西洋は、Invitrogen NuPage NOVEXビストリスミニゲルを用いたウェスタンブロット
Summary
この技術記事では、Invitrogen社から市販されてNuPAGE電気ミニゲルシステムを使用して標準的なウェスタンブロッティング手順を説明します。
Abstract
西洋では(またはイムノ)ブロッティング捜査官は、タンパク質の発現を確認する、異なるサンプル中に存在するタンパク質の相対量を決定し、共免疫沈降実験の結果を分析できるように標準的な検査法です。

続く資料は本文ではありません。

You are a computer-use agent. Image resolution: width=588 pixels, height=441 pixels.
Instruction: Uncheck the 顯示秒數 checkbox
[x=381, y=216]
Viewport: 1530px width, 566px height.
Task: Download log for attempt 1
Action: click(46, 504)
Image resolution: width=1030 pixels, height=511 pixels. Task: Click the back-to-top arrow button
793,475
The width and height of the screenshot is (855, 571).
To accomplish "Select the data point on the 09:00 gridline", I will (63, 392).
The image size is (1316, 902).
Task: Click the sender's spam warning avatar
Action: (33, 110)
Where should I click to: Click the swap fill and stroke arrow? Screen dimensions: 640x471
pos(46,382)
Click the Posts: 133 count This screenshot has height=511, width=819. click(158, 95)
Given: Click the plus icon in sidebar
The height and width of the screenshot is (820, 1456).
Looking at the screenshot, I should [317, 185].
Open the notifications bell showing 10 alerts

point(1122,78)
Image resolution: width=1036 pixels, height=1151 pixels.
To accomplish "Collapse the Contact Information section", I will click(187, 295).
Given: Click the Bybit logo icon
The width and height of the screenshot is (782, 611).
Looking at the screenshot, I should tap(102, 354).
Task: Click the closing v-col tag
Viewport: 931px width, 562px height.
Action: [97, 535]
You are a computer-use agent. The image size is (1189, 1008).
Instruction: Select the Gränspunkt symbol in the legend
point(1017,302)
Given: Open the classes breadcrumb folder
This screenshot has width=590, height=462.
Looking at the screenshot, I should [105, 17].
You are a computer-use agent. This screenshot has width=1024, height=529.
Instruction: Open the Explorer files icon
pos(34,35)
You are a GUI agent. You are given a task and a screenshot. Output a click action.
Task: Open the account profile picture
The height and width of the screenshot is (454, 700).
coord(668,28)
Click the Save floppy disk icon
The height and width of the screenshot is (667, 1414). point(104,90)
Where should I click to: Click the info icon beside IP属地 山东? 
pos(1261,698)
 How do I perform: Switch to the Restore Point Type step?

この方法では、標的タンパク質は、組織ホモジネートまたは抽出物の特定のサンプル中の特定の一次抗体で検出される。分子量に応じてタンパク質の分離はSDS – PAGEを変性使用して実現されます。膜への転送後に、標的タンパク質は、特定の一次抗体でプローブされ、化学発光で検出。
その最初の記述以来、ウェスタンブロッティングの手法は、プリキャストゲルとユーザーフレンドリーな機器を含むいくつかの改良が施されています。当研究室では、我々はInvitrogen社から市販されてNuPAGE電気泳動システムを使用することにしました。それは革新的な中性pH、不連続SDS – PAGE、プレキャストミニゲルシステムです。 8ヶ月から1年までのプレキャストゲルの長い貯蔵寿命ⅰ)、ⅱ)1〜400 kDaの分子量の広い分離範囲はタイプによって定義:このシステムには含めて従来のLaemmliの手法に比べていくつかの利点を提示ゲル使用の;)とIII以上の汎用性(アクリルアミドの割合、ゲルの種類、および実行中の緩衝液のイオン組成の範囲)。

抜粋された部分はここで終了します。